*TASK TO COMPLETE*. Copy the lines exactly, beginning at the line that contains "Screen dimensions: 357x361" and continuing through the last line, and leave the pictures out of your answer.

§

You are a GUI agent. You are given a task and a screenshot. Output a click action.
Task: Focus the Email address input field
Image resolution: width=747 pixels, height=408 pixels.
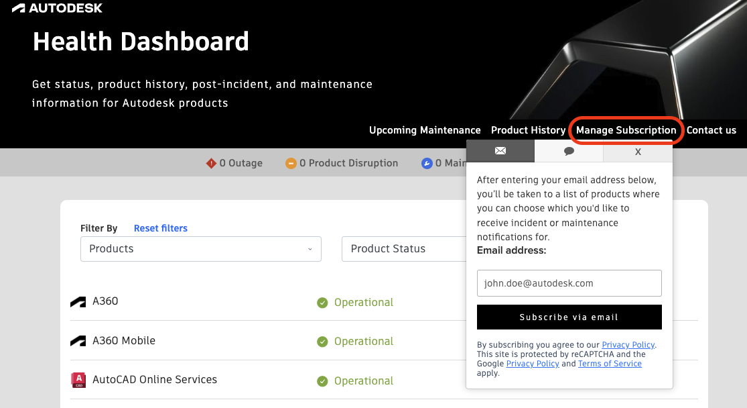coord(569,283)
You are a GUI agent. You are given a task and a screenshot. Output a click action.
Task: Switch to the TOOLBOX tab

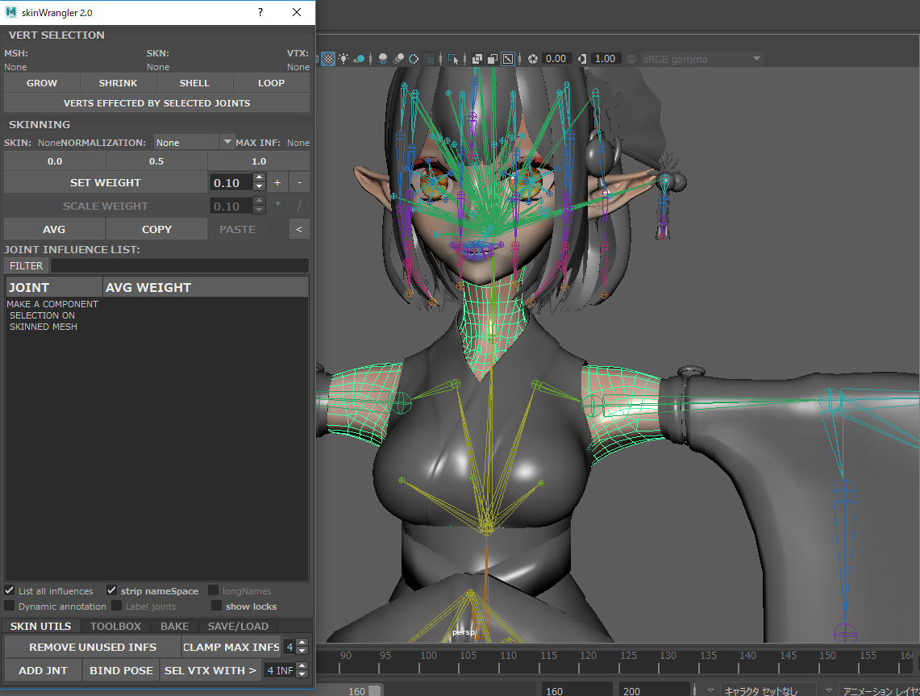115,626
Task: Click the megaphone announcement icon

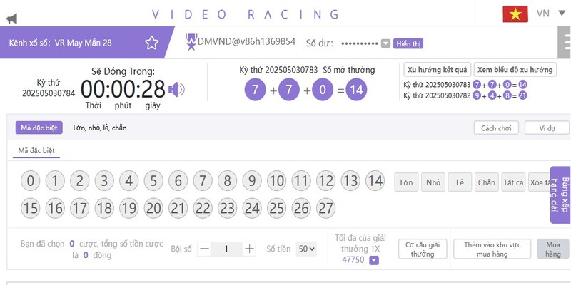Action: [11, 18]
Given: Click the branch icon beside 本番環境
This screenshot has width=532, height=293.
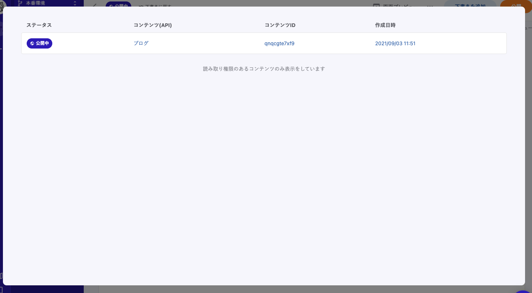Looking at the screenshot, I should (20, 3).
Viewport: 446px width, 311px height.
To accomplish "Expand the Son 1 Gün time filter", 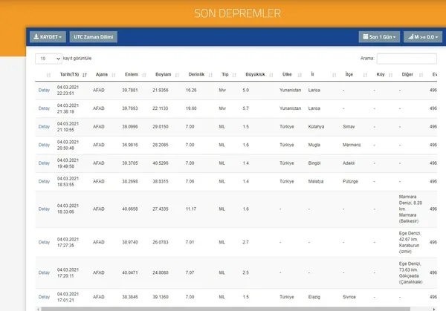I will coord(379,36).
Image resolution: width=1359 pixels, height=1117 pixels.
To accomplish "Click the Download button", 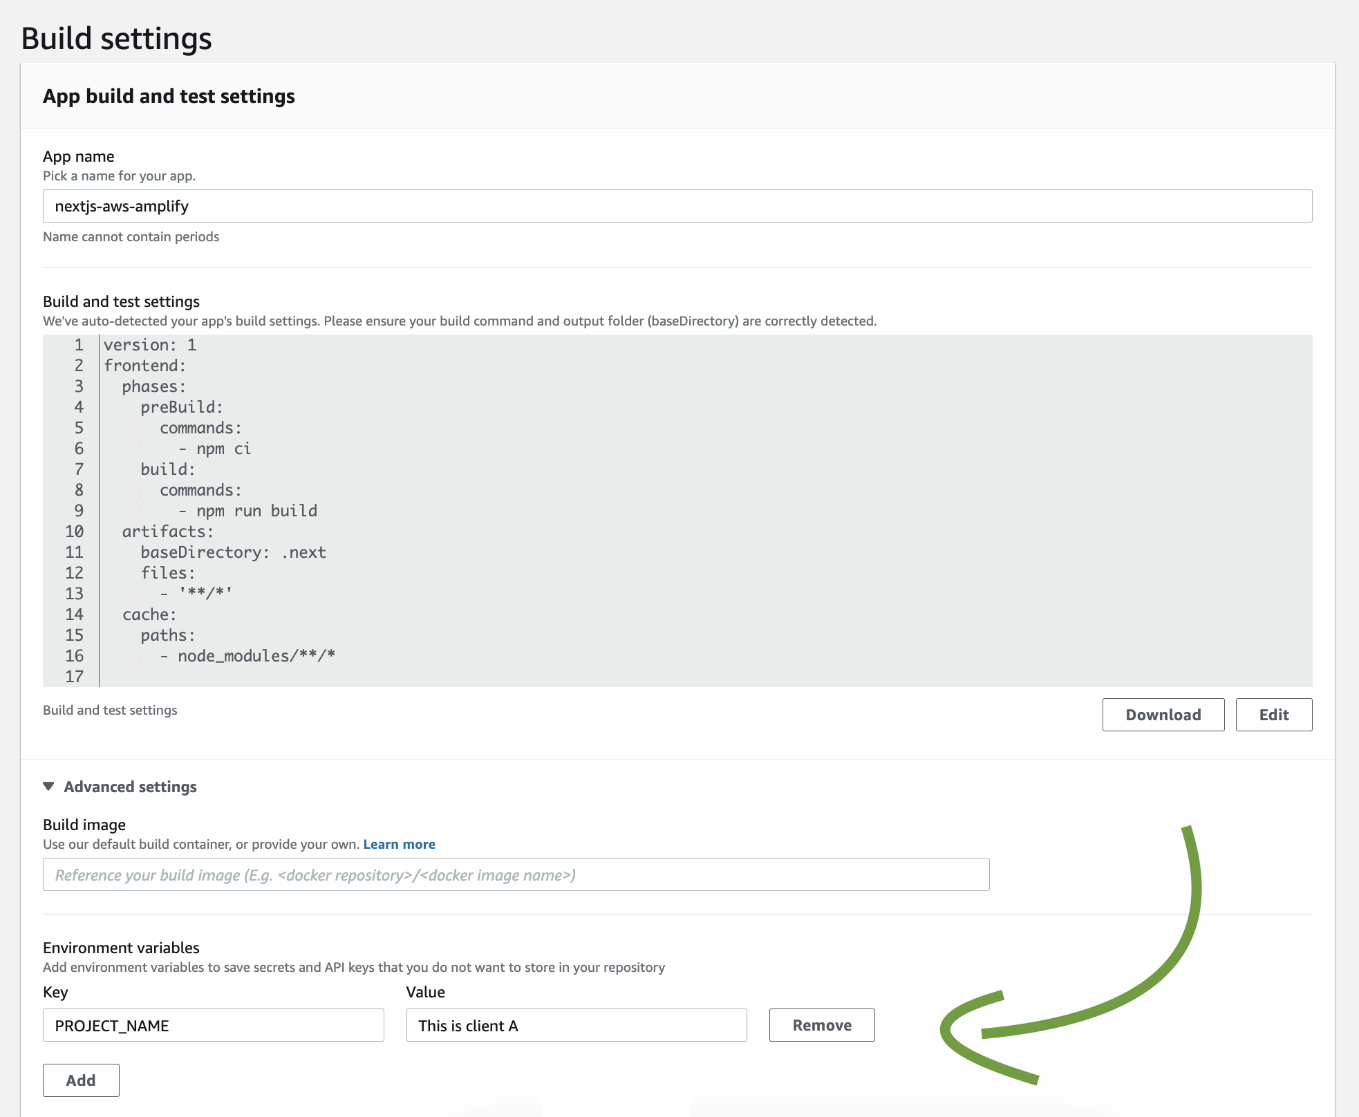I will click(x=1163, y=715).
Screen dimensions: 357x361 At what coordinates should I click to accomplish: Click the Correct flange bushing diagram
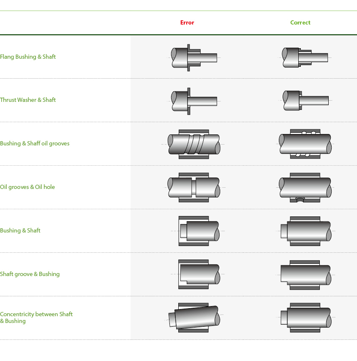(305, 57)
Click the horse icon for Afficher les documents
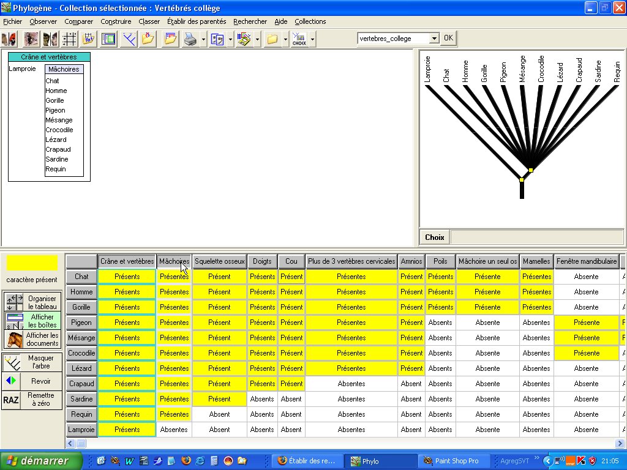The width and height of the screenshot is (627, 470). tap(13, 339)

§

*RESULT OF THIS EXERCISE*.
Screen dimensions: 357x361 At what coordinates should I click to accomplish: Click the Correct flange bushing diagram
(305, 57)
Click the horse icon for Afficher les documents
The width and height of the screenshot is (627, 470). tap(13, 339)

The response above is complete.